Connecting is something this gentleman does with every guest who walks through the doors of his “happy home,” which is precisely what Anchuca means in the Choctaw language.

“I wanted a house like Anchuca because I love the history of that era,” Pharr said, walking from one parlor to the next, fussing with a drapery tassel as he peers out a sun-bathed window pane.

Life carried him away from his hometown, still Vicksburg was always in his heart. With a client list from his architecture and interior design career that is both enviable and impressive — names such as Puff Daddy, Toni Braxton, L.A. Reid and many other celebrities — Pharr also designed for some of the crème de la crème Ritz Carlton hotels. Whether his work took him to Manhattan or London, the Hamptons or Egypt, Atlanta or Tahiti, Old Man River kept calling him back.

His mother broke the news.

“I remember calling him about 17 years ago in Atlanta to tell him simply, ‘It’s for sale,’” Bettye Barnette Oakes said.

One phone call and the fulfillment of a childhood dream, perhaps even Pharr’s own date with destiny, began.
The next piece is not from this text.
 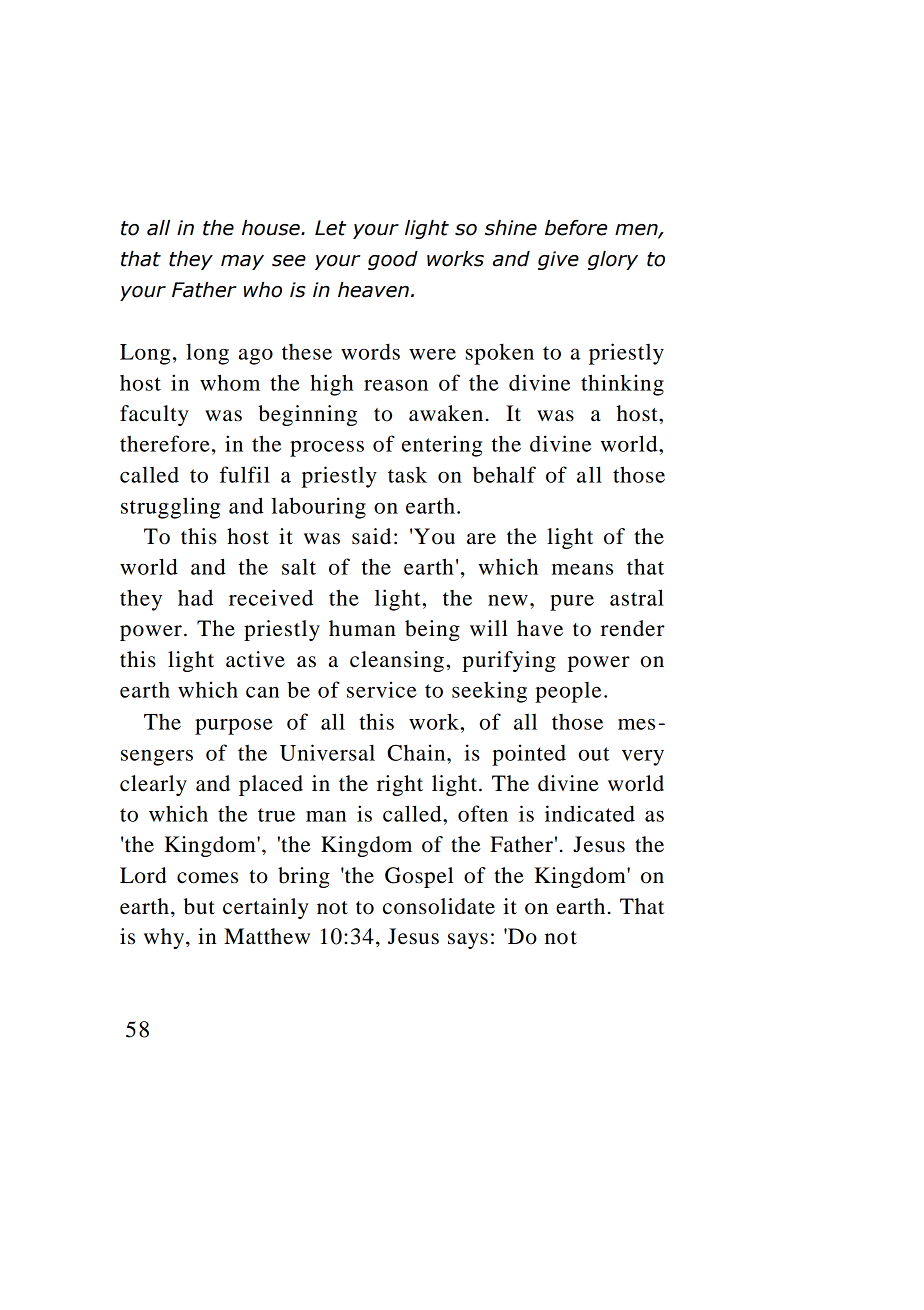 I want to click on service, so click(x=382, y=689).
The house began as a wood frame pioneer house of which much has been painstakingly preserved over the years with remaining heart pine floors and original brickwork in parts of the house. Unlike many of the palatial plantation homes of the South, Anchuca was constructed in the Federal style reminiscent of townhouses of the era.

“The yellow paint color of the exterior has been named Anchuca Gold at the local Sherwin Williams Paint Store, and the story goes that it was selected by the wife of a previous owner to minimize the yellow pollen collected during the springtime. Townhouses in Southern towns like Savannah and Charleston were often painted striking colors to enable them to stand out,” Pharr said.
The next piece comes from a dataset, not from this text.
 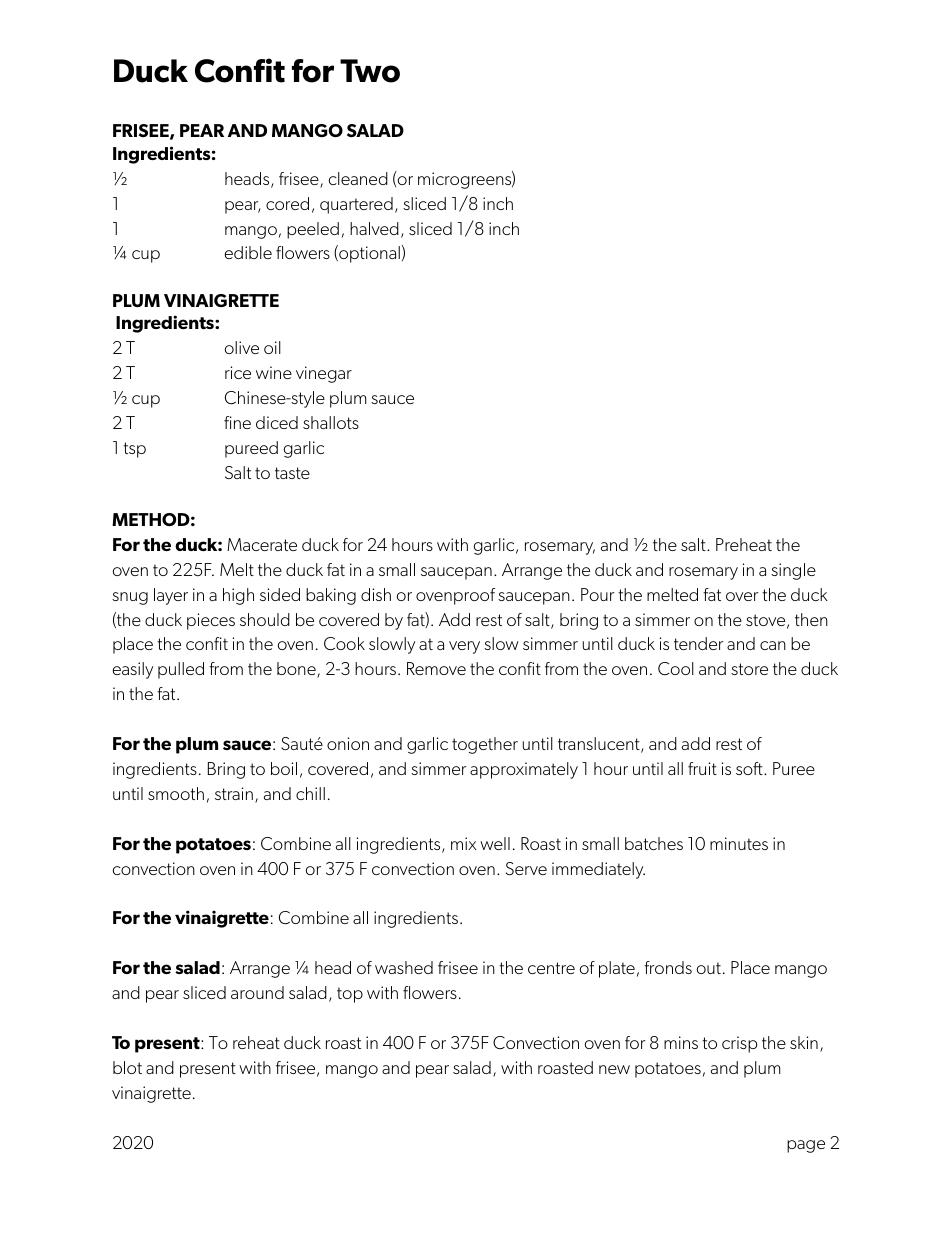 What do you see at coordinates (358, 178) in the page?
I see `cleaned` at bounding box center [358, 178].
Anchuca needs no help standing out as it presides high above the brick streets of what was once called the Springfield neighborhood, now overlooking a canvas of architectural styles from shotgun houses to antebellum cottages.

Whether you spend your time in one of Anchuca’s many guest cottages, strolling through the enchanting gardens, satisfying your Epicurean cravings at the fine dining restaurant, taking a plunge in the inviting swimming pool or traveling back in time meandering through the grand rooms of the main house, Anchuca is a gift that keeps on giving. Pharr tells the story of a couple who returned to the same room, Suite 05, the Davis Suite, 30 years after their honeymoon.
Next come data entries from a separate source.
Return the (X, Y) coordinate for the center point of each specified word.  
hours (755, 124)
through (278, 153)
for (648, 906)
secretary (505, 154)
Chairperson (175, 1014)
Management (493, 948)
“With tears in the wife’s eyes, she told me the second she walked into the room she was transported all the way back in time to when she fell in love with her new husband and Anchuca,” Pharr said.

A twin butterfly staircase takes guests to the second-floor landing, past remarkably salvaged pure gold and mercury stained glass window panels imported from Europe.

“I tell guests who travel here that we live in a uniquely American place,” Pharr recounts from the same balcony from which Jefferson Davis, president of the Confederacy, once delivered a speech.

Anchuca’s history is as rich as the draperies, made in New Orleans using delicate historically-correct patterns, or the chandeliers that shed light on period antiques.

Pharr first learned the stories of the house as a young boy.

Hit seven times with cannon fire during the Civil War, Anchuca was used as a hospital for wounded soldiers. The original ceiling medallions were made by mixing marble dust, horse hair and molasses.

The house has 18 fireplaces, many of which burned coal thanks to one of the original owners who was in the coal and ice business. The house has changed ownership many times over the decades, 10 times to be precise, but the current curator extraordinaire opens every corner of Anchuca with tales to warm any heart.

The main house is meticulously preserved as if time has stood still. The library is home to a grand piano dating back to the 1830s with the walls showcasing Civil War and early Native American artifacts.

A few steps away, the Gentlemen’s Parlor features exquisite draperies designed in the likeness of the blue room in the nation’s White House and a needlework rug done by hand in French Empire design.

“I don’t like a house roped off,” Pharr said, “so you won’t find any of that here. I didn’t want to lose a sense of home.”